# The M.I.C. Holster



## Annie (Dec 5, 2015)

Does anybody use this little thing? Do you like it? I like keeping it simple--and the price is great. Very knacky looking.


----------



## bigwheel (Sep 22, 2014)

Looks pretty goofy.


----------



## Smitty901 (Nov 16, 2012)

you ask. No/go A thin light tuck holster would be a better option that darn string holding is a joke.


----------



## dwight55 (Nov 9, 2012)

I've thrown away better holsters than that.

May God bless,
Dwight


----------



## Smitty901 (Nov 16, 2012)

It can not hold the weapon securely in position. A tuck holster has a clip that hooks to the belt . it can be adjusted to the angle you want.


----------



## Denton (Sep 18, 2012)

I don't see any problem with that concept, it's just not for me. Maybe it'd suit you just fine.


----------



## Annie (Dec 5, 2015)

Oh, so other than the fact you think it stinks, does that mean you guys don't exactly like it? lain:


----------



## Annie (Dec 5, 2015)

Denton said:


> I don't see any problem with that concept, it's just not for me. Maybe it'd suit you just fine.

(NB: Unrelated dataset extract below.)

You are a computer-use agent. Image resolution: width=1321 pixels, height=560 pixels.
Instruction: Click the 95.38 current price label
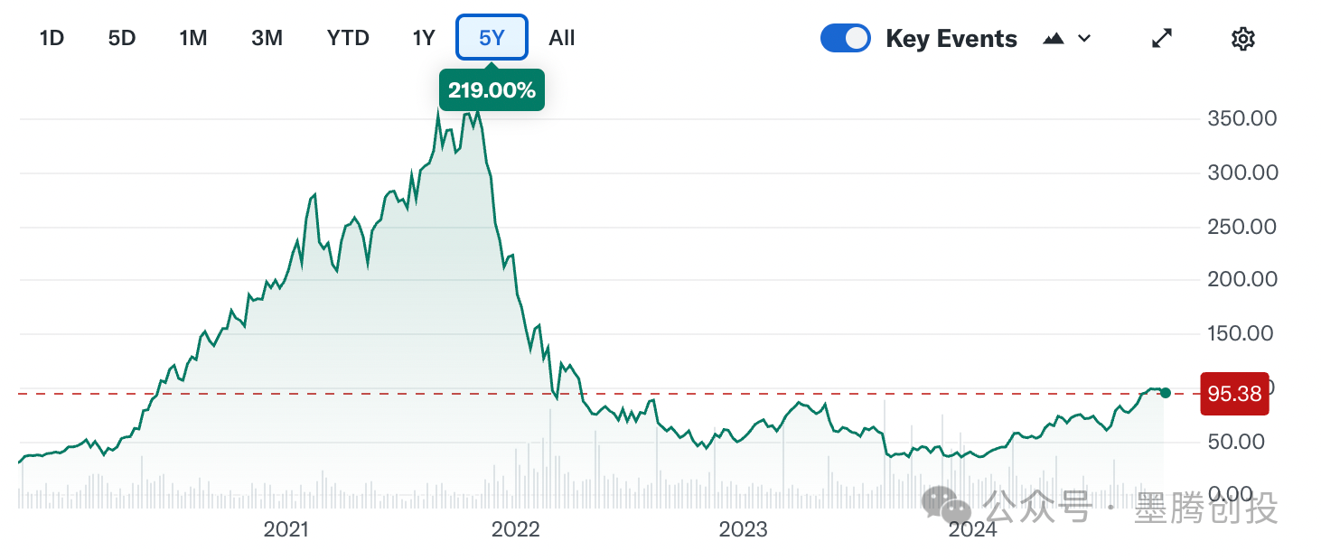[x=1233, y=394]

We posted at the same time. jinx!!! :tango_face_grin:


----------



## Denton (Sep 18, 2012)

Annie said:


> We posted at the same time. jinx!!! :tango_face_grin:


Guess I owe you a Coke!


----------



## rstanek (Nov 9, 2012)

Annie said:


> Oh, so other than the fact you think it stinks, does that mean you guys don't exactly like it? lain:


Nope, won't work for me, it boils down to personal preference


----------



## inceptor (Nov 19, 2012)

Too many ways something could go wrong. Nope, I wouldn't try it but that's just me.


----------



## Annie (Dec 5, 2015)

Denton said:


> Guess I owe you a Coke!


Hahhaha, did you say diet coke?


----------



## Annie (Dec 5, 2015)

This! So American.


----------



## 1skrewsloose (Jun 3, 2013)

I wouldn't say it is a bad idea, but gives no protection from perspiration to the gun or comfort to the belly when bending over. I agree the string looks kinda wimpy, he says almost the same in the video. Plus no such thing as a silent draw.


----------



## Sasquatch (Dec 12, 2014)

I've seen them but never used them. I don't really think I'd like it for everyday use, especially since I don't like appendix carry.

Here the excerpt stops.